Splitting docx into multiple HTML documents

karuneshbsarad · January 25, 2017, 5:53am

How to split document into multiple HTML files using aspose.words for java framework?

tahir.manzoor · January 26, 2017, 12:21am

Hi there,

Thanks for your inquiry. You can extract the contents from the document and save it into html file format. Please refer to the following article:
Extract Selected Content Between Nodes

If you want to extract specific page/pages from Word document, you can achieve this using the PageSplitter example project. You can find PageSplitter code in Aspose.Words for Java examples repository at GitHub. Please check following code example for your kind reference.

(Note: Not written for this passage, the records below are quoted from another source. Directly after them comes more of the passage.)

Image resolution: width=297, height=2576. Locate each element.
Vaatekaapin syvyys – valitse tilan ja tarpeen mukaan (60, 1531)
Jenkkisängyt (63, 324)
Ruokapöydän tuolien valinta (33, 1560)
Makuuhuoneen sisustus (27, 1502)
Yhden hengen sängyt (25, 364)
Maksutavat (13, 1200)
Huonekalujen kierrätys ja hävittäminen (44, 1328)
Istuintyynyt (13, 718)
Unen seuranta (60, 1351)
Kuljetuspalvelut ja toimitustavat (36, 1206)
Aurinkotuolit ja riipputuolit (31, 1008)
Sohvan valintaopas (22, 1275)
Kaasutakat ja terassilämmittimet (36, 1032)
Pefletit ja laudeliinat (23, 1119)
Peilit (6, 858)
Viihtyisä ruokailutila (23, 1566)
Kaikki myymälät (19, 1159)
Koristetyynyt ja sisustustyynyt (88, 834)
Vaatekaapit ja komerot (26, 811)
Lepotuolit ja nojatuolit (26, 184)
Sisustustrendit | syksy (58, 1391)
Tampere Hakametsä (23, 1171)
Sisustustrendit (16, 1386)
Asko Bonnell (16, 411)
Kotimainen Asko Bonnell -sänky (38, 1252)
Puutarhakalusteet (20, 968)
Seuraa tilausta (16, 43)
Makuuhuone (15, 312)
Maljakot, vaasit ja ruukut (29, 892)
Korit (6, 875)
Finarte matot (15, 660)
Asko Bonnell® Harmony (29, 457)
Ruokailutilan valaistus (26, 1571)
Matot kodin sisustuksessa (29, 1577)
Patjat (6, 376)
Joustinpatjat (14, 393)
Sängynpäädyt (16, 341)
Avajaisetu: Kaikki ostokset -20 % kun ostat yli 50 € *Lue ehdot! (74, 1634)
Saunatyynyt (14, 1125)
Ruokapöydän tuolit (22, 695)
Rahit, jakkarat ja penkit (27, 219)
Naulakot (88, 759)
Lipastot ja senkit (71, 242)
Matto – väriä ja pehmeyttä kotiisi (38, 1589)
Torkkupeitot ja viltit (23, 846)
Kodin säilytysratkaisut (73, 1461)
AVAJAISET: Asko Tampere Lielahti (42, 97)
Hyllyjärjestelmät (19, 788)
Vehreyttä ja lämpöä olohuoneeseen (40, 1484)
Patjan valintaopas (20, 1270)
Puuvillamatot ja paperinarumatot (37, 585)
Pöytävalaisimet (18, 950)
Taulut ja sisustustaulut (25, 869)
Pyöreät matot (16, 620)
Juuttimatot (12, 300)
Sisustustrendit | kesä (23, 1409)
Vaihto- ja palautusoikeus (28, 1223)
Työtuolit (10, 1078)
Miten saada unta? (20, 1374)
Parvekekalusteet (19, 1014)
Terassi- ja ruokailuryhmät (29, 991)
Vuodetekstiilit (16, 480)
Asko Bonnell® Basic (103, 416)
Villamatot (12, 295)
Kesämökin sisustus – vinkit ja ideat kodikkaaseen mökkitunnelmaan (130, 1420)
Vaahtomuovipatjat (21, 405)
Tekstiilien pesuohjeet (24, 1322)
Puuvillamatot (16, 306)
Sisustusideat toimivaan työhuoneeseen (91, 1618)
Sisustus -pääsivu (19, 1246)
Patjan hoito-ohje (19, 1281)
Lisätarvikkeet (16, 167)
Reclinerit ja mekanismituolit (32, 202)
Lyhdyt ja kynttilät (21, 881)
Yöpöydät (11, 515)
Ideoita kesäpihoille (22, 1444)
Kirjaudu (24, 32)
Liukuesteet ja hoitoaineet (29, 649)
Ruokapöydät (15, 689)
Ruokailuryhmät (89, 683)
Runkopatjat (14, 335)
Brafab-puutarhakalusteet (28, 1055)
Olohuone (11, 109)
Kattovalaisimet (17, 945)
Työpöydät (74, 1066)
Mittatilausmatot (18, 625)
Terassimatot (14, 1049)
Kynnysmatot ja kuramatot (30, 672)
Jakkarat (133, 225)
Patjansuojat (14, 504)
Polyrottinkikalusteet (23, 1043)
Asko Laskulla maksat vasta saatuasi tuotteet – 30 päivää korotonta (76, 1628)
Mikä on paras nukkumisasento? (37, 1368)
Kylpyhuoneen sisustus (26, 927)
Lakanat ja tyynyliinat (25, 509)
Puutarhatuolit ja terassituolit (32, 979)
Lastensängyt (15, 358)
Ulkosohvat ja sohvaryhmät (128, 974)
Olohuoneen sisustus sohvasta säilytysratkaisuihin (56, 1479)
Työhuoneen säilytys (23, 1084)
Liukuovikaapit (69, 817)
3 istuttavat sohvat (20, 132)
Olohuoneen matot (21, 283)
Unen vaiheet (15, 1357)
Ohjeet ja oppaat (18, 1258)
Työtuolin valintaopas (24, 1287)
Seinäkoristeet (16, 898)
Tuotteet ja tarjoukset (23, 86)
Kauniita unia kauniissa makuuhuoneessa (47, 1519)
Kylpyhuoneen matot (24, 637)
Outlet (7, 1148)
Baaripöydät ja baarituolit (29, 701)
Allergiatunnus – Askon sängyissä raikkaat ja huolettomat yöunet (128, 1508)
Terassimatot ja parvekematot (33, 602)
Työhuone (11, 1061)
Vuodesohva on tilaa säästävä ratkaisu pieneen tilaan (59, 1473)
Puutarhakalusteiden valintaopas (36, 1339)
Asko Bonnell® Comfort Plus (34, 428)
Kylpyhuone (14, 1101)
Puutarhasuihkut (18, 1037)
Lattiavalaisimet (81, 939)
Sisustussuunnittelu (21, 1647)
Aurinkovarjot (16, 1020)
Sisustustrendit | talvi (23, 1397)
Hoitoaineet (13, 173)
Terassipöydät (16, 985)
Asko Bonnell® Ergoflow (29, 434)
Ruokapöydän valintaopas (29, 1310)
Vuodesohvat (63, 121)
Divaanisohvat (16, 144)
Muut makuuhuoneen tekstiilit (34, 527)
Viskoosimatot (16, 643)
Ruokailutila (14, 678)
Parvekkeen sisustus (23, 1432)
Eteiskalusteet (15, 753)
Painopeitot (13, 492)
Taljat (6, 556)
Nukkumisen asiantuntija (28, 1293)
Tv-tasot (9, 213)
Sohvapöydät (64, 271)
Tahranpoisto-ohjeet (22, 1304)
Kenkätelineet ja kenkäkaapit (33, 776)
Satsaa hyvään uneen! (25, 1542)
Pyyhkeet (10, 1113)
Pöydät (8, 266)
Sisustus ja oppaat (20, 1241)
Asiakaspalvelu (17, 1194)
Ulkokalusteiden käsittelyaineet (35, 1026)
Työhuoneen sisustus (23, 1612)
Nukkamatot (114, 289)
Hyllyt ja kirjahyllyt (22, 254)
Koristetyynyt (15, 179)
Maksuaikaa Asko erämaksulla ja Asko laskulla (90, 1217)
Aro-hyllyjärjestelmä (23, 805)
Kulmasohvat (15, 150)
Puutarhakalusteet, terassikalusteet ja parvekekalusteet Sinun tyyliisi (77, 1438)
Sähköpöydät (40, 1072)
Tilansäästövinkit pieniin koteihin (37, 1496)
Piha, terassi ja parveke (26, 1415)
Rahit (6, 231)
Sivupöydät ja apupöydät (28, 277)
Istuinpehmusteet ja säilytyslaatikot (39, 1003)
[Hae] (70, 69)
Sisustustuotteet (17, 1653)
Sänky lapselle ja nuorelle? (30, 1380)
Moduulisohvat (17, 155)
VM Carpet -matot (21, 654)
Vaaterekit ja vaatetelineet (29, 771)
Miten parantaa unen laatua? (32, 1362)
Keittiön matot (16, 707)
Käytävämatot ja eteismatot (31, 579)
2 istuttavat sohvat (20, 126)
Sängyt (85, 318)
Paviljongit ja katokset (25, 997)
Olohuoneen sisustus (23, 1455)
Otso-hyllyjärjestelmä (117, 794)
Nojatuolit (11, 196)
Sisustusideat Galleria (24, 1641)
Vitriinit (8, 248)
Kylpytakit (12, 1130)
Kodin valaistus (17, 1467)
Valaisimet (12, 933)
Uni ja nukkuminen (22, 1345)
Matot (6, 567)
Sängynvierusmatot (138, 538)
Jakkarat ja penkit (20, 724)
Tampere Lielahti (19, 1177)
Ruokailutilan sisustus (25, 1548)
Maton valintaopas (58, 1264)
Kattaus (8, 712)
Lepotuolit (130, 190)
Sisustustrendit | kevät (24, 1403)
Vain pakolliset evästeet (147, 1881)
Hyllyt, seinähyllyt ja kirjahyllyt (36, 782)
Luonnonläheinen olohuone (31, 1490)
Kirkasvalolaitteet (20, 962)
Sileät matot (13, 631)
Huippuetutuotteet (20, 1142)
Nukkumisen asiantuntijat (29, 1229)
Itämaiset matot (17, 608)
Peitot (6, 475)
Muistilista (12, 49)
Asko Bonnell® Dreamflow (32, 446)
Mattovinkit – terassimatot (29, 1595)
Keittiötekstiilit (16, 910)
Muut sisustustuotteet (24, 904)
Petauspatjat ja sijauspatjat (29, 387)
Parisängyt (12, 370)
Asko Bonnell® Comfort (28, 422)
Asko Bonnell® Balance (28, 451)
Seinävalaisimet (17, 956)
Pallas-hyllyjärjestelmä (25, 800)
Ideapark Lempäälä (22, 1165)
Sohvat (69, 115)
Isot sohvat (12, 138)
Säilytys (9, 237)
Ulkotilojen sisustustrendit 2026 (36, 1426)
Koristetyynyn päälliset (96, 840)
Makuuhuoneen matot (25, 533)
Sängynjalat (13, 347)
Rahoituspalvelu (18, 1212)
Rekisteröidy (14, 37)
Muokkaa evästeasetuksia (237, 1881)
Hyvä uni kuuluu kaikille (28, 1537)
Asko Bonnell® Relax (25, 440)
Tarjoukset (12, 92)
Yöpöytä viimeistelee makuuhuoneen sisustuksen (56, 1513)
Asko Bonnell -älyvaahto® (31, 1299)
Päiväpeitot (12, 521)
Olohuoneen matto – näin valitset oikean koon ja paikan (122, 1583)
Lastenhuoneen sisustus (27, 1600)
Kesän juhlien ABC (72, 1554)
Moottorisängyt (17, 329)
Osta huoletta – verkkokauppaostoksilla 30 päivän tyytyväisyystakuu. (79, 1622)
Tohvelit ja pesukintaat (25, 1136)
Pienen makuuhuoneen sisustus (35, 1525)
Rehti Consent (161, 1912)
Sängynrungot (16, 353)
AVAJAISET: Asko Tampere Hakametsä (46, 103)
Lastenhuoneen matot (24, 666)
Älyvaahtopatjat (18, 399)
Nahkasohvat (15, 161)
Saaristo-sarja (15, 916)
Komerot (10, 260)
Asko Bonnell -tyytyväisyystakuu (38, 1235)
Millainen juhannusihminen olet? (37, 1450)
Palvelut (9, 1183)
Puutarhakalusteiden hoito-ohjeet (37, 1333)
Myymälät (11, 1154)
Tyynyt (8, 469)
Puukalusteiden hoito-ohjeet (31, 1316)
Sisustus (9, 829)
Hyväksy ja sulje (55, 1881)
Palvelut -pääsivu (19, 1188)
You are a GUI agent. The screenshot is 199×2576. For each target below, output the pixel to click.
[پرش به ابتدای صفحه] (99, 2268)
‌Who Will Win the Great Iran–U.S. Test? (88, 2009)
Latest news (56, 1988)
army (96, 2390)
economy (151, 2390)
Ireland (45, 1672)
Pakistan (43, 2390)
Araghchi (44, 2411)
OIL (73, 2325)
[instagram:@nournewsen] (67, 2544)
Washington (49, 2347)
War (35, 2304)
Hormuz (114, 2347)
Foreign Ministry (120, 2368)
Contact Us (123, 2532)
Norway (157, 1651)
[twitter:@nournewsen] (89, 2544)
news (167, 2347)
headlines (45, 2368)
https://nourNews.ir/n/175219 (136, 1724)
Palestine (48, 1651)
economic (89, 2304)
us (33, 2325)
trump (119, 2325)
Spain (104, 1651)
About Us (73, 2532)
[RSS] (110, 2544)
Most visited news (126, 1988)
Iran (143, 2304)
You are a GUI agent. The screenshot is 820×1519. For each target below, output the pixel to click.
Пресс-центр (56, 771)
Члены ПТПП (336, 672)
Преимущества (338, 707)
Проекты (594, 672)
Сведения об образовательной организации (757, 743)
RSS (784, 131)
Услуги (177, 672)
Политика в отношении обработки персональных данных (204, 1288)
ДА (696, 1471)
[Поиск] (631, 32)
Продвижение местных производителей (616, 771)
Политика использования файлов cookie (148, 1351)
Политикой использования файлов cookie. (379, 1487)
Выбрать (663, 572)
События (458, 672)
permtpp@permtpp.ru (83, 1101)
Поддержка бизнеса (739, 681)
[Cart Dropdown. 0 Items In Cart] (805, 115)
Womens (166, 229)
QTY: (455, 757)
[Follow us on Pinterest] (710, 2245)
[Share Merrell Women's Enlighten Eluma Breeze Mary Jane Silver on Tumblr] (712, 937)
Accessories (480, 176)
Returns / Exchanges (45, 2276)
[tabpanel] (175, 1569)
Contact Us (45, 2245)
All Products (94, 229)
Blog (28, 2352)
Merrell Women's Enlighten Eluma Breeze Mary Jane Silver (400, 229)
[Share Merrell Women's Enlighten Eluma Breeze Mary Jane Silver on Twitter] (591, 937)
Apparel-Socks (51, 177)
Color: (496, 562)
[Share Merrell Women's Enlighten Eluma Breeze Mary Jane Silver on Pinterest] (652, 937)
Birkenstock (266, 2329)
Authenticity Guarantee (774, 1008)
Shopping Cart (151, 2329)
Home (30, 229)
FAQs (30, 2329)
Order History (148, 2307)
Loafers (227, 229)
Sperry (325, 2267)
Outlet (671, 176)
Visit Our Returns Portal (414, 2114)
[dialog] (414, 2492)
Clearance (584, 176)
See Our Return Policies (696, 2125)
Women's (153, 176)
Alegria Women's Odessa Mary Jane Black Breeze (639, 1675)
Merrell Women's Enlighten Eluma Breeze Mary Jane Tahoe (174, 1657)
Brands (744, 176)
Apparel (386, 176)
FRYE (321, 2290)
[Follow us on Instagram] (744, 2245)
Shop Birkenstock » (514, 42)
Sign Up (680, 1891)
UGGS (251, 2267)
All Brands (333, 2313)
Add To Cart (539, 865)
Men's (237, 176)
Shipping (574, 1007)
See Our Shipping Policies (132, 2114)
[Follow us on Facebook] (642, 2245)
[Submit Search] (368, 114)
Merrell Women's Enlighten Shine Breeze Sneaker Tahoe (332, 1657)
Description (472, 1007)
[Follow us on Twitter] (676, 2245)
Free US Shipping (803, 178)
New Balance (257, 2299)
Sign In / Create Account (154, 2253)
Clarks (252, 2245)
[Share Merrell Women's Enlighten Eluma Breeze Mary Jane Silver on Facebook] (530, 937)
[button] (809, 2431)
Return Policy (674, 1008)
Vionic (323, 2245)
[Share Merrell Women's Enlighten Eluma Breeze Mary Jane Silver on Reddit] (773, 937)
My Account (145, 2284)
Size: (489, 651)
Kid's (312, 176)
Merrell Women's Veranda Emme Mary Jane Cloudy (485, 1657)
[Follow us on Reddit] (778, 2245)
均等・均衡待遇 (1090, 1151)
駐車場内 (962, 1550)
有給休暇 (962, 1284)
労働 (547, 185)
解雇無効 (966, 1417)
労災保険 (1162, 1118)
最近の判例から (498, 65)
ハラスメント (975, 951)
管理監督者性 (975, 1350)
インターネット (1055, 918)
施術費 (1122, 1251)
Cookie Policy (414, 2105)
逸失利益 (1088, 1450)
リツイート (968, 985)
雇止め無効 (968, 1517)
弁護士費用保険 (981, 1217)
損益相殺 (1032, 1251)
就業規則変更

If this does not help you, please share some more detail about your query along with input and expected output documents. We will then provide you more information about your query along with code.

// Load the document
Document doc = new Document(MyDir + "in.docx");
// Create and attach collector to the document before page layout is built.
LayoutCollector layoutCollector = new LayoutCollector(doc);
// Split nodes in the document into separate pages.
DocumentPageSplitter splitter = new DocumentPageSplitter(layoutCollector);
// Get the first page of document and save it to html
Document newDoc = splitter.GetDocumentOfPage(1);
newDoc.save(MyDir + "Out.html");

karuneshbsarad · January 26, 2017, 4:40am

We want to split file into multiple html files using heading1/2 in the document. Can you please guide me on the same?

tahir.manzoor · January 27, 2017, 12:02am

Hi there,

Thanks for sharing the detail. In this case, we suggest you please use HtmlSaveOptions.DocumentSplitCriteria property with value DocumentSplitCriteria.HEADING_PARAGRAPH. This property specifies how the document should be split when saving to Html or Epub format.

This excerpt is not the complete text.